Thank you for joining us this week for our Fireside Friday. Today we’re excited to have the Notify talk with us on centralized and decentralized exchanges.

Notifi and Pontem have teamed up to bring you notifications for changes in prices and your liquidity positions – first on Liquidswap and soon also in Pontem Wallet. This can bring DeFi products closer to the level of UI that CEX users are used to.

With the Notifi integration, you’ll be able to monitor price changes and big fluctuations on APT or BTC, concentrated liquidity, new features, etc. - instead of being glued to their devices. This UI gap is a huge hurdle (together with costs) preventing DEXes from becoming the go-to place for all things crypto.

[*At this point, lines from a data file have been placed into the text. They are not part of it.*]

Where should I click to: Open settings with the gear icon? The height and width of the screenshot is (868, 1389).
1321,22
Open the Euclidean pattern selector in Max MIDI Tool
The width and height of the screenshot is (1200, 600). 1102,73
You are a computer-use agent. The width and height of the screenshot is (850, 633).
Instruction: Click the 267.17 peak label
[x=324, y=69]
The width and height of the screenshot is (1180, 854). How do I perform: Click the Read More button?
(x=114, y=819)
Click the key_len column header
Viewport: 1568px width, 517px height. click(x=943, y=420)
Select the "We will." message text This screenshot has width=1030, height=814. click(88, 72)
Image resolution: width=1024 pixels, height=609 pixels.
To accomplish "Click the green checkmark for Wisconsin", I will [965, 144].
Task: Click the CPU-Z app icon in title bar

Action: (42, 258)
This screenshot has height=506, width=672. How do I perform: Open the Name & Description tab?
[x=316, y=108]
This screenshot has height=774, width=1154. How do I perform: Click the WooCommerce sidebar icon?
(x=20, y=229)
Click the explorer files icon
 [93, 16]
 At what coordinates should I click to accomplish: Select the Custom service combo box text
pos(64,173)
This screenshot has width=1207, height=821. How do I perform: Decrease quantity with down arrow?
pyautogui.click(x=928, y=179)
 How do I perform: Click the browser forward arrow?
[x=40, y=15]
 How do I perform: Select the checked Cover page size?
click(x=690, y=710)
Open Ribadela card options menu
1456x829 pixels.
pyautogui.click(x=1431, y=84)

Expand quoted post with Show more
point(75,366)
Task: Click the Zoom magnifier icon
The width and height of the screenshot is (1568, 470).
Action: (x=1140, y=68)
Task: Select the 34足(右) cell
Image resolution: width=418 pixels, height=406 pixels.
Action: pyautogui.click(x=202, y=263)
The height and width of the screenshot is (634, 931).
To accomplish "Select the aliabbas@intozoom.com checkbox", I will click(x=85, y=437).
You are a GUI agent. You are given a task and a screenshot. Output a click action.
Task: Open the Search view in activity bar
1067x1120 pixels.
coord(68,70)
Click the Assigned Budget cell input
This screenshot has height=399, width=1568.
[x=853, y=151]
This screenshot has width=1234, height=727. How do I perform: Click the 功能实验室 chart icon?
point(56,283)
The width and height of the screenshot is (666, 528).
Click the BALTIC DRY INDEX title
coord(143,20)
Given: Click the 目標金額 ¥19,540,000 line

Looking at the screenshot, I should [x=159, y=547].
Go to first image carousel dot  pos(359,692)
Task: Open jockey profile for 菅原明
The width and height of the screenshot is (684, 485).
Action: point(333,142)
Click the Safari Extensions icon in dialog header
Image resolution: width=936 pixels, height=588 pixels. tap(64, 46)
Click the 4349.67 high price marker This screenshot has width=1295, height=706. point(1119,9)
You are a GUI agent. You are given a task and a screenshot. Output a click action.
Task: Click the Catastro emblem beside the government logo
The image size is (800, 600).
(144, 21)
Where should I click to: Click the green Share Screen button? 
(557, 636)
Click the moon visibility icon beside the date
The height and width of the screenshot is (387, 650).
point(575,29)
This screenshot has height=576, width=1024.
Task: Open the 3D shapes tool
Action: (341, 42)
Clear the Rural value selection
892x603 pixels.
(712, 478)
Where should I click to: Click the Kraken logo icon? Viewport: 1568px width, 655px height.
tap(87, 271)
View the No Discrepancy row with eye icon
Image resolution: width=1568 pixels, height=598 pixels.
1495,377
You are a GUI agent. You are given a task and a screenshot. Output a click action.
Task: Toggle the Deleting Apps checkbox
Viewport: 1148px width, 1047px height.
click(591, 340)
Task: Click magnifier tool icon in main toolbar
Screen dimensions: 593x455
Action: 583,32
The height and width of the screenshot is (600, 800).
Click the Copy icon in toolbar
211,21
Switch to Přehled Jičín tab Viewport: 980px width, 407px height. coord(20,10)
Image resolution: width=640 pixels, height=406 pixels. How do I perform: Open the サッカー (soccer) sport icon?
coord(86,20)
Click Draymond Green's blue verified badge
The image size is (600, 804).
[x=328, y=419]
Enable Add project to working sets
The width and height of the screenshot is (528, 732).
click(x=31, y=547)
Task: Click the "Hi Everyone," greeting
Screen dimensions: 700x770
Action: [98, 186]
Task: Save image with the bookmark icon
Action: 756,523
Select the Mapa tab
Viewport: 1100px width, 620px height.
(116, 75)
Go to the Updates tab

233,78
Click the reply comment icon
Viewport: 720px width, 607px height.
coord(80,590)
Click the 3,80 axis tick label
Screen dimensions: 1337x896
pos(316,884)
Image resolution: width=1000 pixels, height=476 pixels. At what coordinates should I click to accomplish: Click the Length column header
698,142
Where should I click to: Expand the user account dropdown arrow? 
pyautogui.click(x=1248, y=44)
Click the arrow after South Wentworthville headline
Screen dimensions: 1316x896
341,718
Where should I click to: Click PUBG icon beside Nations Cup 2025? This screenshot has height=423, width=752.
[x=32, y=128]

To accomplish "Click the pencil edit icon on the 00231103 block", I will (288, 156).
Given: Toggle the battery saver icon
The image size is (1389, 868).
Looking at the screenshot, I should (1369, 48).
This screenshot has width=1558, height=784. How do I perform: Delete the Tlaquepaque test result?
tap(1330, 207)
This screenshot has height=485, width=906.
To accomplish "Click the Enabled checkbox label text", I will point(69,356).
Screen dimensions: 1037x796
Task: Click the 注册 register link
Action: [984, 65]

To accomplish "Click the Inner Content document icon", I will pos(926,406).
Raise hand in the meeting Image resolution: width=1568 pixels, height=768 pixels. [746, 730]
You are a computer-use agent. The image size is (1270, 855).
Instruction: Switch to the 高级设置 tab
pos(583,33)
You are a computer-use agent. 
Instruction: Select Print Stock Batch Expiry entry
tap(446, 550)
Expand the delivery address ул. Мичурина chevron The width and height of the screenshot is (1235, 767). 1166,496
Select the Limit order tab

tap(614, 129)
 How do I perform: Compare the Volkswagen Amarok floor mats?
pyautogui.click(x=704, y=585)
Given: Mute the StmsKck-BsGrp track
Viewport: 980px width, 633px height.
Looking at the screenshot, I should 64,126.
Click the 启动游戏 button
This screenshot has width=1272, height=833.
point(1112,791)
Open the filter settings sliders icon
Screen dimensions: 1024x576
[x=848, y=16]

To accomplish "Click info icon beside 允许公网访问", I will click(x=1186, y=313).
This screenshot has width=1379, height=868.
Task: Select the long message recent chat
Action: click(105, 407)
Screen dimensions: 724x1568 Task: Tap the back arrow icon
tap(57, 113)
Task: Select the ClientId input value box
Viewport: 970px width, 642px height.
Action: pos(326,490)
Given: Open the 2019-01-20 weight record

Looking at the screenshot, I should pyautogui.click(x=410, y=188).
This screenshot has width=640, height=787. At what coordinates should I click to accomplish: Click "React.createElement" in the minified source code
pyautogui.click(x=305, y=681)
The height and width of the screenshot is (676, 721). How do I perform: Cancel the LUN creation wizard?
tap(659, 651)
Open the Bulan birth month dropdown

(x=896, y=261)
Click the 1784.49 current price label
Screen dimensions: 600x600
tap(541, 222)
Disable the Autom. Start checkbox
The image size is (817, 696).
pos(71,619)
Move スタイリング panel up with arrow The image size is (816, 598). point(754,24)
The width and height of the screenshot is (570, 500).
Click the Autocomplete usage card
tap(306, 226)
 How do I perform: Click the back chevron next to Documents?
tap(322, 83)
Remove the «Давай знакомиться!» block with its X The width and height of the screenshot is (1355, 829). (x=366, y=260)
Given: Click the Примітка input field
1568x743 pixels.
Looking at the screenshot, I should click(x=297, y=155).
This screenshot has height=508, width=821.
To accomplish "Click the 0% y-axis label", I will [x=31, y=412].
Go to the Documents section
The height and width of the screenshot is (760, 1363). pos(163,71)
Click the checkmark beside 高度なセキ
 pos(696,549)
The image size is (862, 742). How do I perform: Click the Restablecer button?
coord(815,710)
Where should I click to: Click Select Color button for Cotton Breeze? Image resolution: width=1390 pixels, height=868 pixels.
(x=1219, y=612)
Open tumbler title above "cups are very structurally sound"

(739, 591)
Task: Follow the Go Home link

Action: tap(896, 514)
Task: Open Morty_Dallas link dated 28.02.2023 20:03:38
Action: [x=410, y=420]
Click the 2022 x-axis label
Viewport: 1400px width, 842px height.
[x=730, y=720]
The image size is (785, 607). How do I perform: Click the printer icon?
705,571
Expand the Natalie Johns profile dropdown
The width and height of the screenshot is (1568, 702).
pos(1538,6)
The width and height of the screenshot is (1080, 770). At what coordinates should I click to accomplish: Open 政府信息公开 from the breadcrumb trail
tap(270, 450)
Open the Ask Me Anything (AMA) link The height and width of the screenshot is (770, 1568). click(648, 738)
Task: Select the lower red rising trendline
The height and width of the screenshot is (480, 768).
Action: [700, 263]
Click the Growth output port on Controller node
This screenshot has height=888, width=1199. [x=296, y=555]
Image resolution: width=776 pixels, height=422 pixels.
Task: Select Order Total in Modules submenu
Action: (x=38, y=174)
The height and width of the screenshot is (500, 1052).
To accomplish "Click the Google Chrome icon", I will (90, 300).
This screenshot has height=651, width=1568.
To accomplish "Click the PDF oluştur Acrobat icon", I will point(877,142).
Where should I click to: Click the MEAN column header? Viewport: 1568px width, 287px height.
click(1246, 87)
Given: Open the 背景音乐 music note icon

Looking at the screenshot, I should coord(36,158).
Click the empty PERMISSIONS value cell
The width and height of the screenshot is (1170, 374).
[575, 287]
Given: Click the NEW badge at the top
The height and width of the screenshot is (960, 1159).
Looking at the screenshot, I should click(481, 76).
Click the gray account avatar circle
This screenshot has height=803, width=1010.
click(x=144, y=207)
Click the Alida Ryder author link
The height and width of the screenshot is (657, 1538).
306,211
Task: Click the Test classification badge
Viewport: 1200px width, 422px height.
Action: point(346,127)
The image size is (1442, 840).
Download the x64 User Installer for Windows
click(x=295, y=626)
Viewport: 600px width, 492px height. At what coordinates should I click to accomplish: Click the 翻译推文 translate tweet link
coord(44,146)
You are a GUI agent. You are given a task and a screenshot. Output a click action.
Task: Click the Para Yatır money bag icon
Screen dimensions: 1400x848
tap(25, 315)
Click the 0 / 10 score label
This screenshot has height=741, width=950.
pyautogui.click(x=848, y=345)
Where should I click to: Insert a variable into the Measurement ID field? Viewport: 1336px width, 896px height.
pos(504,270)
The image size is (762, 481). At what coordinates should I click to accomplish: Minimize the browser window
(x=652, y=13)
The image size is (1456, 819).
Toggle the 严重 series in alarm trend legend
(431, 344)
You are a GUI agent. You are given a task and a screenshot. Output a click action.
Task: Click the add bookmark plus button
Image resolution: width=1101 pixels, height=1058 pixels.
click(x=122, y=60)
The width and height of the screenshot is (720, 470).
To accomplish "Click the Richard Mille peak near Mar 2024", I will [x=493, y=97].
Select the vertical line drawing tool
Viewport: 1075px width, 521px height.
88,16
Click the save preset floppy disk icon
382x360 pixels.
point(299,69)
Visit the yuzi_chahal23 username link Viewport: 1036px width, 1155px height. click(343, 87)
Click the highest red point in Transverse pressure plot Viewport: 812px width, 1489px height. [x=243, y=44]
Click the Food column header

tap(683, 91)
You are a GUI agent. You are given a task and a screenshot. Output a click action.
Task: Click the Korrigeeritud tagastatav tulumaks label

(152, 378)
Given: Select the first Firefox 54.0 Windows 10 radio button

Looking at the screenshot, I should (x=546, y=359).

We aim to replicate the CEX user experience on decentralized exchanges, and notifications are a huge part of it. Luckily, we can do that natively in Web3 by sending notifications to a wallet: you don't even have to share a Web2 identity, like an email.

Notifi allows you to do this across all devices, making the experience more seamless. If we can make the user experience on a DEX as similar as possible, maybe even indistinguishable, from a DEX, more people will be encouraged to try self-custody.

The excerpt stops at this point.